Hire a “Burnt Out” Nurse?

I recently came across an online article where an MD with a dermatology
office practice is quoted advising his physician colleagues to hire a nurse who
is “burnt out” and “no longer passionate about saving lives.” I was so shocked
and appalled by this and other statements in the piece (and that this web site/writer
even quoted him and published this), it stopped me in my tracks. I have written
and posted a response to the article asking them to take it down and apologize to
nurses. You can read the article here if it stays up, which I suspect it will.

As I write this, my response is visible on the article page. But their site states that they reserve the right to not post comments, so it will
be interesting to see if they leave my comments up or take them down. Therefore, I am including my response here for you to see:

Dear Editor,

I read with disgust and dismay the article posted on your web site June 26 “Nurse injectors offset growing demand for nonsurgical procedures.” The piece quotes Edwin Williams,
MD encouraging his colleagues to hire a nurse who is “no longer passionate about saving lives” and “burnt out.” I was appalled to read this and shocked that you would even print such a thing. Didn’t any of your “professional staff” see a potential problem with such statements and “advice?”
Dr. Williams statements, and your “reporting” on this shows a fundamental lack of understanding of the role of the registered nurse and the scope of his/her practice in dermatology and in general. He implies, purposefully or not, that the specialty of dermatology and the position of nurse injector is so boring that only a burnt out hospital nurse would take the job and stay. That is incredibly insulting and degrading. And just for the record, if there was a medical emergency in the office/setting, including the physician himself having a life-threatening occurrence, would he really want a nurse working there who is “no longer passionate about saving lives?”

Of the over 3 million registered nurses in the US, only about 50% work in hospitals. The bulk of the other 50% work in ambulatory/outpatient settings as well as alternate inpatient settings. Contrary to his clear implication, nurses who work in ambulatory/outpatient settings are not there because they are “tired of the hospital and emergency scene” or because they are “no longer passionate about saving lives.” Nurses who work within the bona fide and highly specialized nursing specialties of: Ambulatory Care, Dermatology, Plastic and
Reconstructive Surgery, and Medical/Nursing Esthetics are there because they love the work, are skilled and passionate about what they do, and because it is a setting where their knowledge, education, credentials, and vast skill set including – yes – their life-saving skills, can be utilized in a clinical, therapeutic, and administrative way.

I urge you to take this insulting and misguided piece down from the internet (it does not serve you, your reader, physicians, the healthcare profession in general and
certainly not nurses) and issue an apology to the nurses who work in the specialty and nurses everywhere.
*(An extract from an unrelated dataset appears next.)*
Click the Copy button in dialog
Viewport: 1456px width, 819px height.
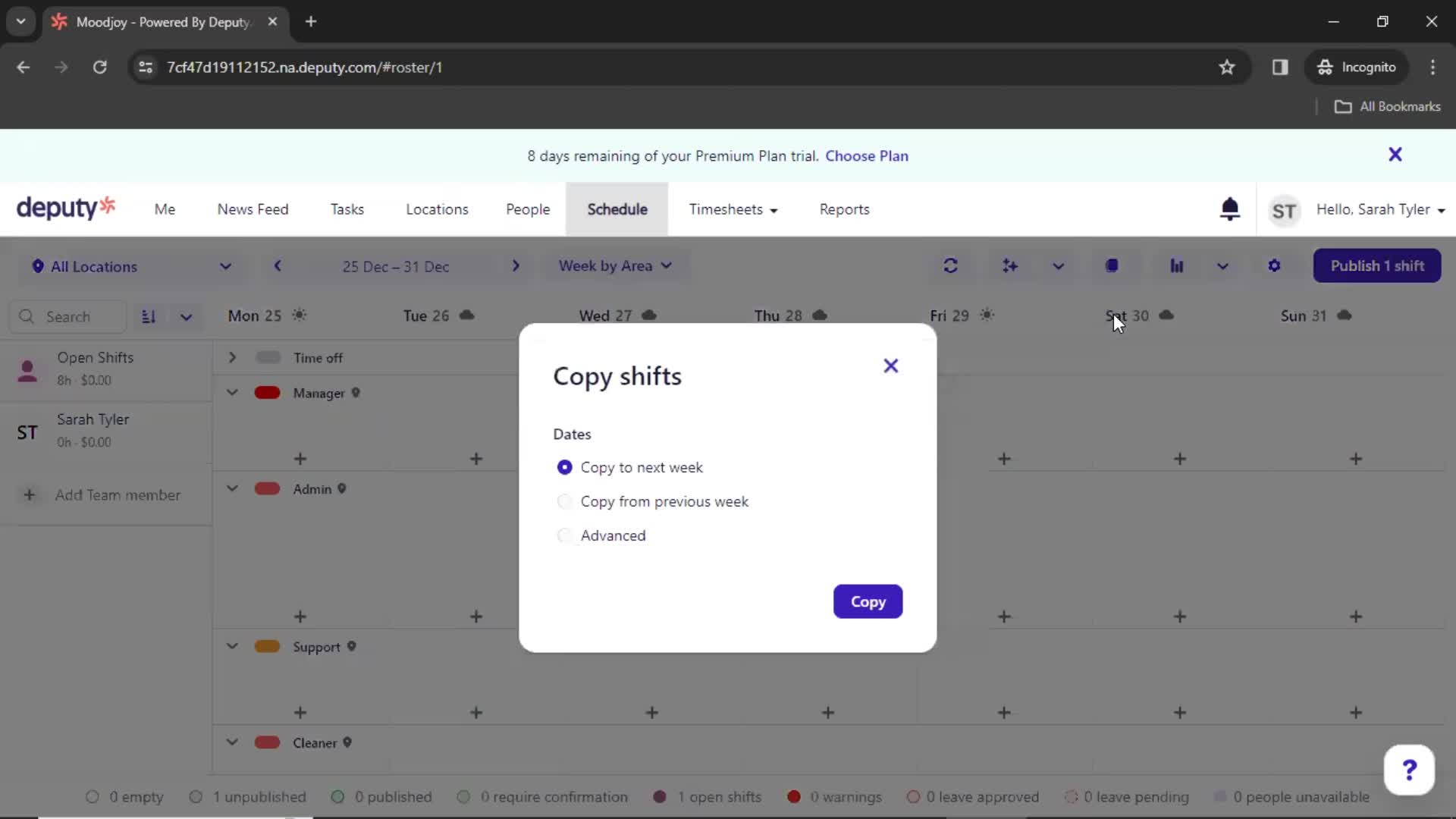pyautogui.click(x=868, y=601)
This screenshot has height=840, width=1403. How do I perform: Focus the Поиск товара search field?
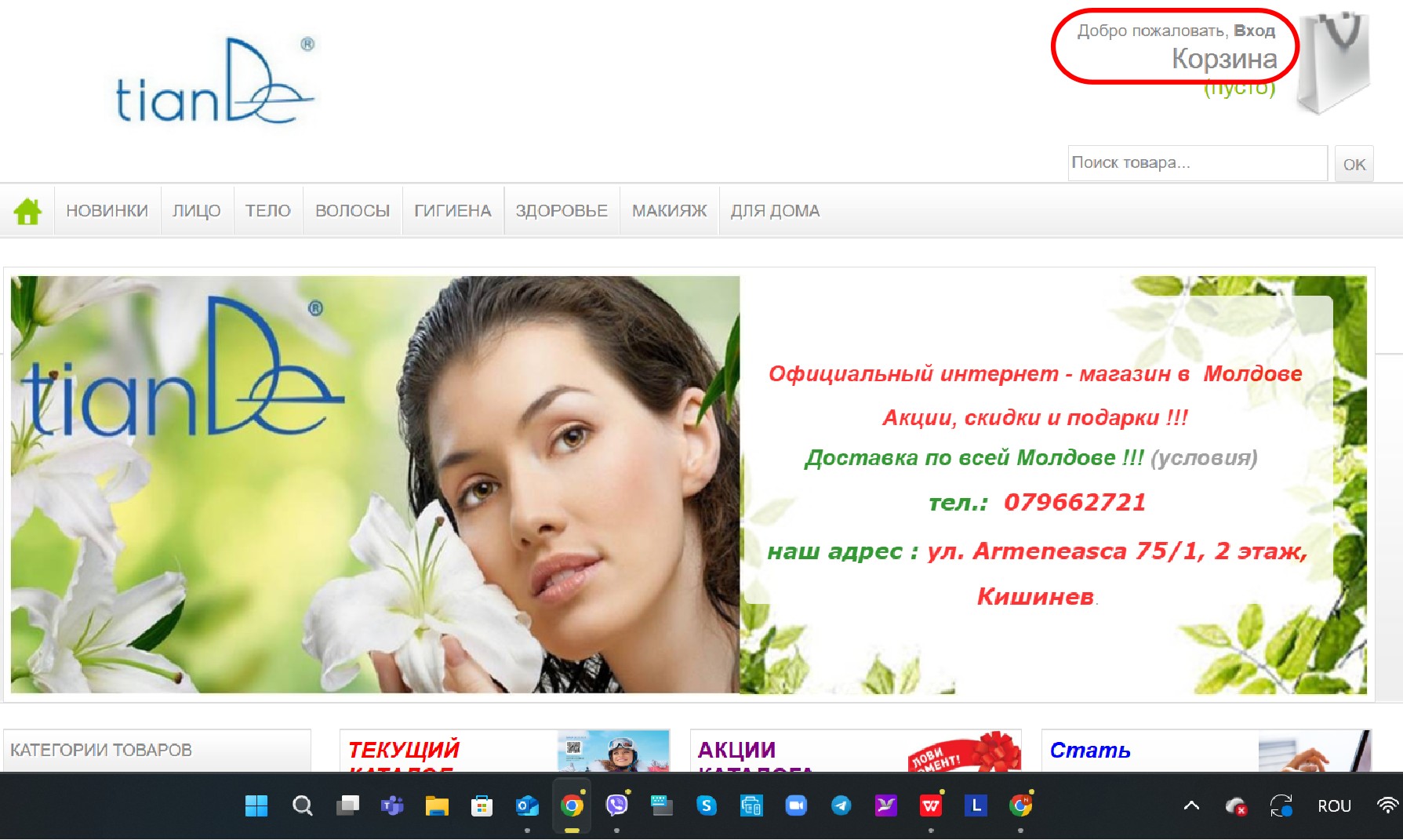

  1. Since writing this blog post, the editor of the above mentioned publication changed the article to remove the offensive and insulting language. See his response to me in the comments section.

    • Thank you for being a great advocate for nurses. Although that doctor said he was trying to be a proponent for nurse injectors it appears that his TRUE feelings about the nursing profession were expressed during the interview. His patients should be concerned that he hires what he believes to be burnt out nurses who don’t care about saving lives. As we know the cosmetic industry is not free of adverse outcomes and a knowledgable, experienced, caring nurse can be the difference between life and death.